上ノ国町小砂子海岸(日方泊岬)





久しぶりにジュラ紀付加体渡島帯の話題です...といっても,かなり古い話です.

このパノラマ写真は,北海道地質百選に載せようと見に行った時のものなので 2009 年6月のものですが,漁港改修で,なんとまったく立ち入りが不可能になっていたのでびっくり.昔は,右手に見える漁港の脇から入れたのですが,現在は,まるで要塞のような防波堤が設置されており,隙はまったくなし,防波堤もとっつきがなく,乗り越えることは不可能です.
もしどうしても入るとすれば,この写真の左側の海岸になんとか降りて,そこから岩場を渡って入れるような気もするんですが,確認してません.今のところは,立ち入りを阻まれてしまったというところです.

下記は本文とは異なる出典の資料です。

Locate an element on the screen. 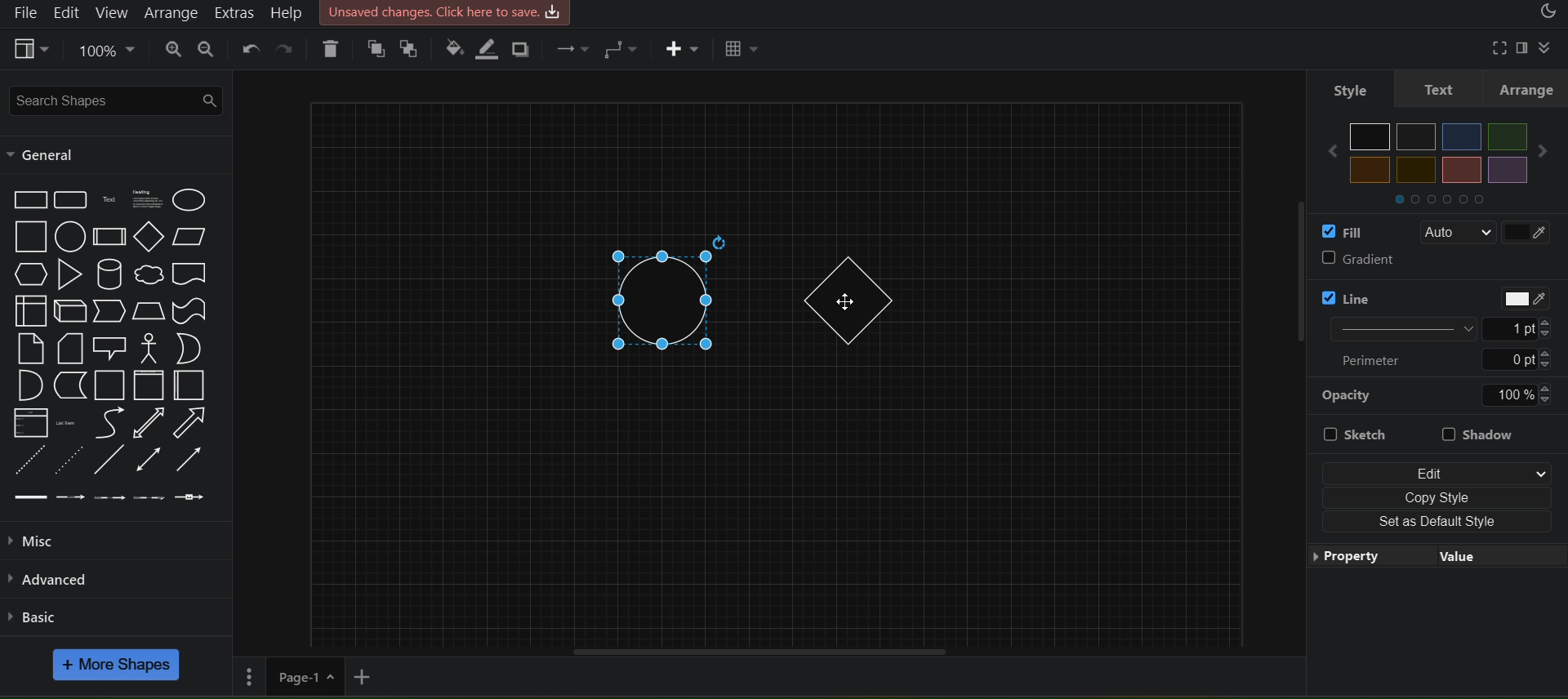 This screenshot has height=699, width=1568. horizontal scroll bar is located at coordinates (761, 652).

で,この露頭がなんで面白いかというと,海洋性岩石が,ほぼ源層序を保ったまま付加体中に孤立岩体として存在している,いわゆる『プロトリス』の典型的な例であるということです.



右の図は,現地質研の大津直さんが卒論で書いたものですが,実によくできたプロトリスの柱状図です.
最上部の石灰岩礫岩からは石炭紀の化石が出ていますので,下位の玄武岩は石炭紀あるいはそれ以前のものということになります.

柱状図から類推できるように,全体としては,海山・海洋島の周辺部の堆積相を示していると解釈されます.

実は,上の改修工事がおこなわれる以前は,このプロトリスの下位に,変形・混在した黒色泥岩が密着~弱すべり関係で接しているのが観察できました.つまり,rootless というわけです.その部分は,改修工事で完全に取り去られてしまいました.
こういうのって,地質露頭のある意味宿命なのかもしれませんが,それにしても残念です.